A malicious threat actor continued to target the U.S. utilities sector with LookBack malware last August, launching a new phishing campaign that targeted organizations with emails impersonating a certification test administrator.

Discovered earlier this year by researchers at Proofpoint, LookBack includes a proxy mechanism and a remote access trojan module. In July, the attackers behind LookBack tried to spread it to utility companies via phishing emails that attempted to trick recipients into thinking they failed a professional license exam for engineers and surveyors.

Like that earlier scheme, the August phishing campaign attempted to infect victims via Microsoft Word documents containing obfuscated VBA macros. In this latest case, the email message featured an invitation to take the Energy Research and Intelligence Institution's Global Energy Certification exam. The fraudulent email borrowed the legit GEC logo and was sent from a spoofed domain that looked similar to the real domain, except that it used the wrong top-level domain.
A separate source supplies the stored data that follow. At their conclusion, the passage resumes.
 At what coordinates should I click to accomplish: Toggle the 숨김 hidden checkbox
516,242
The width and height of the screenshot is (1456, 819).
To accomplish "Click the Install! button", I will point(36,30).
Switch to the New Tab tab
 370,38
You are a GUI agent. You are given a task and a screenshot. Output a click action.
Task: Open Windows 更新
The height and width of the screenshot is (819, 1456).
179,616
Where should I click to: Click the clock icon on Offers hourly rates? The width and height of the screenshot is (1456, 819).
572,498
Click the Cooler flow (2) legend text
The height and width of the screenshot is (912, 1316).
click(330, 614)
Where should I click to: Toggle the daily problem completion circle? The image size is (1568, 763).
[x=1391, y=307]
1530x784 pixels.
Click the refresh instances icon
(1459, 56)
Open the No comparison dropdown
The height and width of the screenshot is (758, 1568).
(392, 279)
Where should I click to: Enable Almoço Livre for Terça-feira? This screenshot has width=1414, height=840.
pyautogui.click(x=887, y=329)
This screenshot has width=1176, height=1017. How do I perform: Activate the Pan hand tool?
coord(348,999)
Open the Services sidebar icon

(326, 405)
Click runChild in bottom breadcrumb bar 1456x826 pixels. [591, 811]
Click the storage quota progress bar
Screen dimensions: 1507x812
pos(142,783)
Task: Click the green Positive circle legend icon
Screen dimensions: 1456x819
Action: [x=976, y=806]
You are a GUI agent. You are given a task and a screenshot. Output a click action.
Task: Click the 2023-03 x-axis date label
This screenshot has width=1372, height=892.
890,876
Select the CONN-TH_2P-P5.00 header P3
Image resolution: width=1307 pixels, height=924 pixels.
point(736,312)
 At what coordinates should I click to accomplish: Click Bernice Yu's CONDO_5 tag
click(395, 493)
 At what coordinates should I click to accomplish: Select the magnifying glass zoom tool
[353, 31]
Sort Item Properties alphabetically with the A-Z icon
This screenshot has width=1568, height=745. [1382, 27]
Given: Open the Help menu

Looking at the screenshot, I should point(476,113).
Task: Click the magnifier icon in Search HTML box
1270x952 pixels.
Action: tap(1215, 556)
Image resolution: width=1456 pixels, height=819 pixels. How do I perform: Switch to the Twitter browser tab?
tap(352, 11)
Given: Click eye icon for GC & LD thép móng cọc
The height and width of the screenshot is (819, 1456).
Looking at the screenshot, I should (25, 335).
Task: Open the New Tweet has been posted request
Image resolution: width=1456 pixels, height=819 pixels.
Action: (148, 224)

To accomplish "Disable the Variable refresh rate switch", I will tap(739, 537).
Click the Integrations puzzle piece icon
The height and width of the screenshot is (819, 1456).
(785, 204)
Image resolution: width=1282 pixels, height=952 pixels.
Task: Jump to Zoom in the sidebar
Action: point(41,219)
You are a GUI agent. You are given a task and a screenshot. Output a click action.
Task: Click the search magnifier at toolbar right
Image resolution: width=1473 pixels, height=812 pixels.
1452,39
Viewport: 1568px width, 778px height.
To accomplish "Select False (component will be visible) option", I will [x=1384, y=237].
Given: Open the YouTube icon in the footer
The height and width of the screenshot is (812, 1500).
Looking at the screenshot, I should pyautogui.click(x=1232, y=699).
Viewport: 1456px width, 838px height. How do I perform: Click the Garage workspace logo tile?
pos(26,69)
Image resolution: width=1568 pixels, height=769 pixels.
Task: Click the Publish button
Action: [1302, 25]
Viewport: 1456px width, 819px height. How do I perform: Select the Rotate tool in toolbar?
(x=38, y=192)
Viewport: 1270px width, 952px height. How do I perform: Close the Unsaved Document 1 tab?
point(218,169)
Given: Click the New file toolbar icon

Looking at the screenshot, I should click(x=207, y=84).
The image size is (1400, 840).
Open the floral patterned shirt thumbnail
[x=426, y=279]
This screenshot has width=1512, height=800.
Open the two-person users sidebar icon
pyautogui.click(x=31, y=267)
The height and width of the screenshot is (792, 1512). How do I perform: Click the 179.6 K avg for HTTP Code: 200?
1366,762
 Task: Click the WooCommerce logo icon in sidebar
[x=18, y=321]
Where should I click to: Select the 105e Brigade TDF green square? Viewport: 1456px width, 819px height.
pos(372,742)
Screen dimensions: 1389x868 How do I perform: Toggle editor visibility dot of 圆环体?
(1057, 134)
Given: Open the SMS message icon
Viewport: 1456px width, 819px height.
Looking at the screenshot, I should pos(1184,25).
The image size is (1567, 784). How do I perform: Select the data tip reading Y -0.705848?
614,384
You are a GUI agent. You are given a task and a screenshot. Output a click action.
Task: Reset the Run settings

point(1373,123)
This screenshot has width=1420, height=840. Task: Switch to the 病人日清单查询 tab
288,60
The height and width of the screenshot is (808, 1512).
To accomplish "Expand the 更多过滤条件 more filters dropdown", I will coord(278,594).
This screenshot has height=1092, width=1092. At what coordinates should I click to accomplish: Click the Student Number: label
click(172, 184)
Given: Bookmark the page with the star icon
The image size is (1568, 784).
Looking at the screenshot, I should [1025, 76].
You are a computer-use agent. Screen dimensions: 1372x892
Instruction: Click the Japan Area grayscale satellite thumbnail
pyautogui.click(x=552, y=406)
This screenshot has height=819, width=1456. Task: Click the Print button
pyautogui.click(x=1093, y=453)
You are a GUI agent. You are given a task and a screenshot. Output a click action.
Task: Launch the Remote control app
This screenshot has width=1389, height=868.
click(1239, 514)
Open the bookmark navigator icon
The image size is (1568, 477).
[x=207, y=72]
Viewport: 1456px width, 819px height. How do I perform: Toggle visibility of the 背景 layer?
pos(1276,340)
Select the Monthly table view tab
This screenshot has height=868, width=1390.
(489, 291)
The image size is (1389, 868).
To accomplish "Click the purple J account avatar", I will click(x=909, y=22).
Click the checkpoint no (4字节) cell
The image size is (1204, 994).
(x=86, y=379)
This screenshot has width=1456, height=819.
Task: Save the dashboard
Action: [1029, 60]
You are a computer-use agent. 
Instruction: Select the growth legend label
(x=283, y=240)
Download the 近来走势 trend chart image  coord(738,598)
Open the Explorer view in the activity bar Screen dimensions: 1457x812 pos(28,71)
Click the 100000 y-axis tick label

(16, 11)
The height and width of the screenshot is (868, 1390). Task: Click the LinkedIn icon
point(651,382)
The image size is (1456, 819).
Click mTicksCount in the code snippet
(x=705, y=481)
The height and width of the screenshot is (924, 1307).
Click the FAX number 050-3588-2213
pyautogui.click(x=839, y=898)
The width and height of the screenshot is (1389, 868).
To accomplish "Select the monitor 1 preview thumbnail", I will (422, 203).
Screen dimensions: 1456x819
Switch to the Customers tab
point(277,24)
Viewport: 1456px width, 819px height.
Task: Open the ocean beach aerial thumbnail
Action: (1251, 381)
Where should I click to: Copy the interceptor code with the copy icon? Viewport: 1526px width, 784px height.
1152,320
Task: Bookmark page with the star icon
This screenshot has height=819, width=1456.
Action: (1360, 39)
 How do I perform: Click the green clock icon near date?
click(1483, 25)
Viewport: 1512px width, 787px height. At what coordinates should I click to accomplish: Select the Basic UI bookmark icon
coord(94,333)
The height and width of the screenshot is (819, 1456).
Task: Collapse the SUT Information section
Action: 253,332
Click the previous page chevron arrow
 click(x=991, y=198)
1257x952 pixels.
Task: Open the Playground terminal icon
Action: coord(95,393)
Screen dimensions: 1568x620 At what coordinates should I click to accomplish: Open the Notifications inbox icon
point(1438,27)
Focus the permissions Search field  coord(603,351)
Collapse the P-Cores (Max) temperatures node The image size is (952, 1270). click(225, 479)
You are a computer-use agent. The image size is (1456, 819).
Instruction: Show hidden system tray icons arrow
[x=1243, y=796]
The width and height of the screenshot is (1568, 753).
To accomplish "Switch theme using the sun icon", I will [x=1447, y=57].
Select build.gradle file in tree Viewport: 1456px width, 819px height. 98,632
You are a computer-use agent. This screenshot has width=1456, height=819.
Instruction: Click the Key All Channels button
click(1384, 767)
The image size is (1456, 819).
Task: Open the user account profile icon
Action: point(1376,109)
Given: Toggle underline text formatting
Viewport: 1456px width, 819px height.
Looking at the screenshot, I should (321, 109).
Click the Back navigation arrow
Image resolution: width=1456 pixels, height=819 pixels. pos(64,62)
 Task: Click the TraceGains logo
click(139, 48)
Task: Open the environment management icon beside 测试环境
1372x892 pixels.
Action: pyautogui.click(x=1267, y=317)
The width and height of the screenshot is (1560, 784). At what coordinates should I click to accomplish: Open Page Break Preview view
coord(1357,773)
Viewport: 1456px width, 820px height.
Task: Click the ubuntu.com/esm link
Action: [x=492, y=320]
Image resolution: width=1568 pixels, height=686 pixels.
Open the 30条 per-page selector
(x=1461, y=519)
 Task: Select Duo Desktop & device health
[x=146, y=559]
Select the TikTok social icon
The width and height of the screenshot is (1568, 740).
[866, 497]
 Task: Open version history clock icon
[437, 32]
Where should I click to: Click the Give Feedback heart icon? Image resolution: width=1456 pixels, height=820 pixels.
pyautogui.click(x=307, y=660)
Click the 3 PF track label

From June 12 through July 30, the fake domain was hosted by an IP address that was also used in the July LookBack phishing campaign.

The emails contained two attachments: the weaponized Word document, and a benign and authentic exam study guide in PDF format, included to feign legitimacy, the Proofpoint Threat Insight Team explained yesterday in a company blog post authored by Michael Raggi, senior threat research engineer.

The campaign lasted between Aug. 21 and Aug. 29, but two weeks before this activity started, the threat actors used a staging IP to perform reconnaissance scanning against prospective targets. The scanning specifically targeted SMB over IP via port 445, Proofpoint noted.

According to Proofpoint, LookBack malware can enumerate services; view of process, system, and file data; delete files; execute commands; take screenshots; manipulate the mouse; reboot machines and delete itself.

"Newly discovered LookBack campaigns observed within the U.S. utilities sector provides insight into an ongoing APT campaign with custom malware and a very specific targeting profile," Raggi concluded. "The threat actors demonstrate persistence when intrusion attempts have been foiled and appear to have been undeterred by publications describing their toolset."

Citing Proofpoint's findings, a Sept. 23 report from Forbes states that the most likely suspect behind the LookBack attacks is APT10, an advanced persistent threat group widely linked to Chinese government-sponsored hackers.

SC Media inquired with Proofpoint to see if its researchers could validate this theory. "While we cannot disclose particular attribution at this time due to ongoing investigations, the evolution of TTPs including updated macros demonstrates a further departure from tactics previously employed by known APT groups," said Sherrod DeGrippo, senior director of threat research and detection at Proofpoint. "However, the sophistication seen in this campaign and the targeting of the utilities sector has the hallmarks of a nation-state sponsor. Our analysts did not observe additional code overlap or infrastructure reuse that would cement attribution to a known APT group."